## EXERCISE INSTRUCTIONS
Your answer must be the exact lines below, starting with the line with "The Apartments (578, 62)" and going on through the line with "[Leather Rein Splice] (89, 902)", both included, with no pictures.

(Dataset entries)

++++++++++

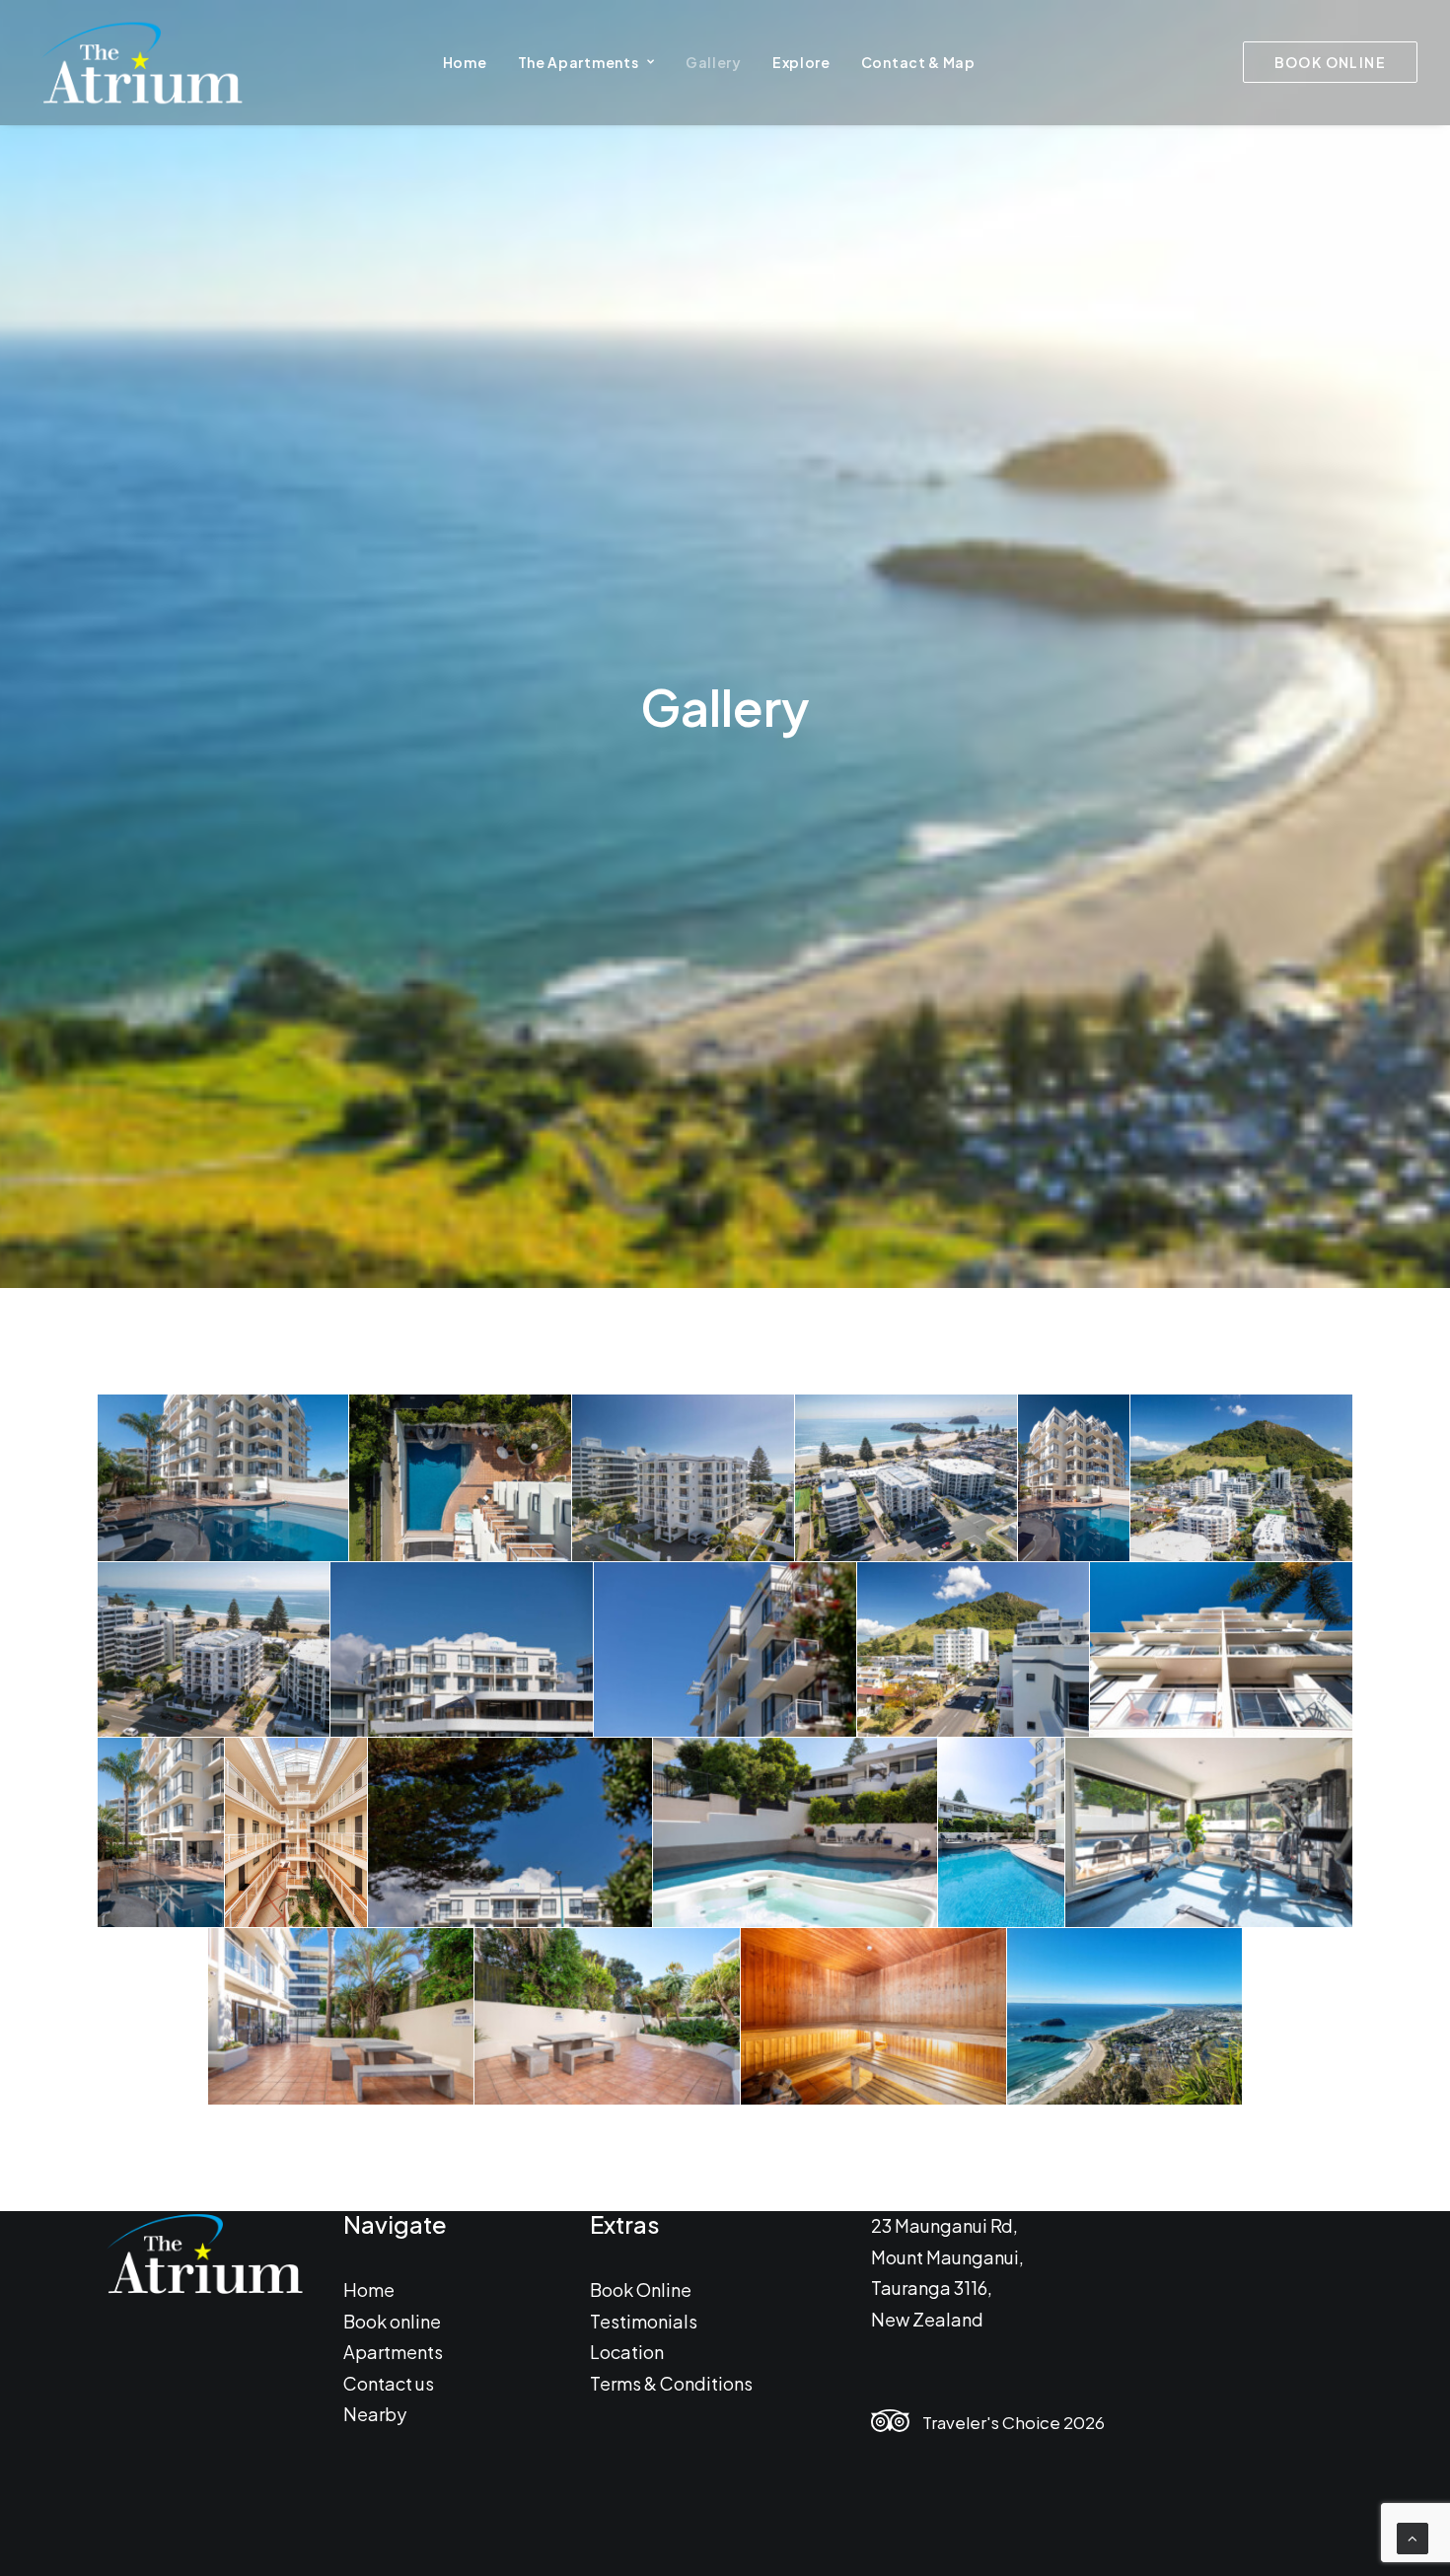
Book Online (640, 2289)
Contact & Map (918, 62)
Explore (801, 62)
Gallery (714, 62)
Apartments (393, 2351)
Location (627, 2351)
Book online (392, 2320)
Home (465, 62)
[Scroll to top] (1412, 2536)
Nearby (374, 2413)
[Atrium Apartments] (140, 62)
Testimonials (643, 2320)
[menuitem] (465, 62)
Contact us (388, 2382)
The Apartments (578, 62)
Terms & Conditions (671, 2382)
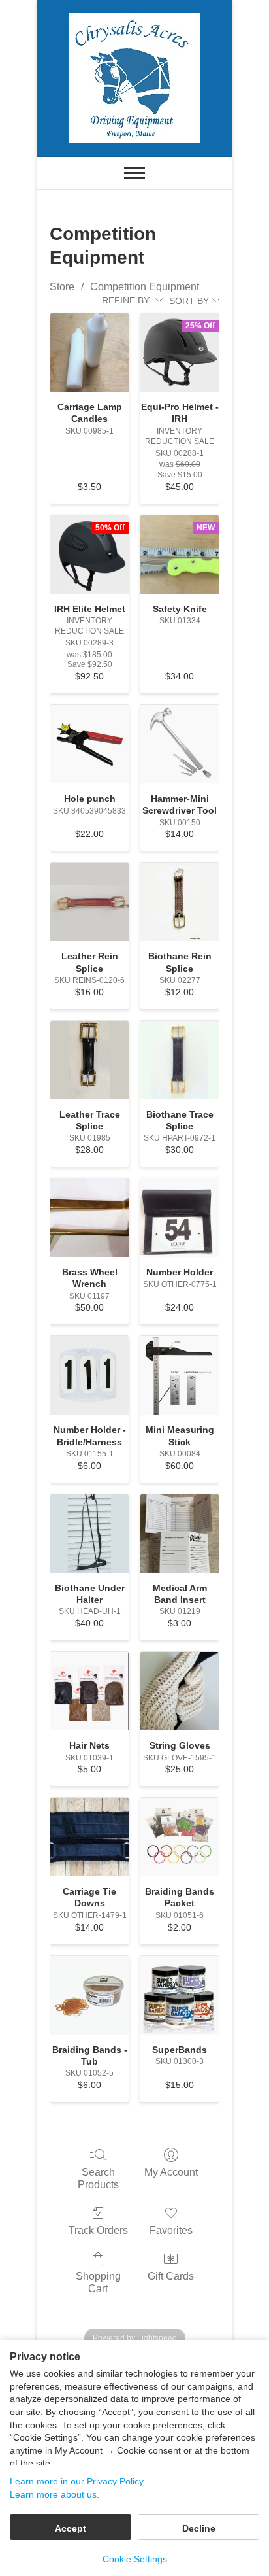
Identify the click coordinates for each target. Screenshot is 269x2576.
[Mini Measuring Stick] (179, 1375)
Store (62, 286)
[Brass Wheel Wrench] (89, 1217)
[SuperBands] (179, 1995)
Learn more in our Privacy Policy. (78, 2481)
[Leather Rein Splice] (89, 902)
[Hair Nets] (89, 1691)
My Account (171, 2172)
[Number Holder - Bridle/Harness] (89, 1375)
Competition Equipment (144, 286)
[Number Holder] (179, 1217)
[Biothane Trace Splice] (179, 1060)
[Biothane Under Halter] (89, 1533)
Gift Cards (171, 2276)
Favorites (171, 2230)
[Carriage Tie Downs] (89, 1837)
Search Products (98, 2178)
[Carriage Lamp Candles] (89, 352)
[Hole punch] (89, 744)
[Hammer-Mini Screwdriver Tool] (179, 744)
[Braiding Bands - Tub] (89, 1995)
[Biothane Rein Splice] (179, 902)
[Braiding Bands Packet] (179, 1837)
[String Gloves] (179, 1691)
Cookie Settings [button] (135, 2559)
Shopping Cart (98, 2282)
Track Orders (98, 2230)
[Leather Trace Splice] (89, 1060)
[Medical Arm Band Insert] (179, 1533)
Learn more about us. (54, 2494)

++++++++++

## WRITTEN RESPONSE
The Apartments (578, 62)
Terms & Conditions (671, 2382)
Identify the click coordinates for each target. Screenshot is 269x2576.
[Mini Measuring Stick] (179, 1375)
Store (62, 286)
[Brass Wheel Wrench] (89, 1217)
[SuperBands] (179, 1995)
Learn more in our Privacy Policy. (78, 2481)
[Leather Rein Splice] (89, 902)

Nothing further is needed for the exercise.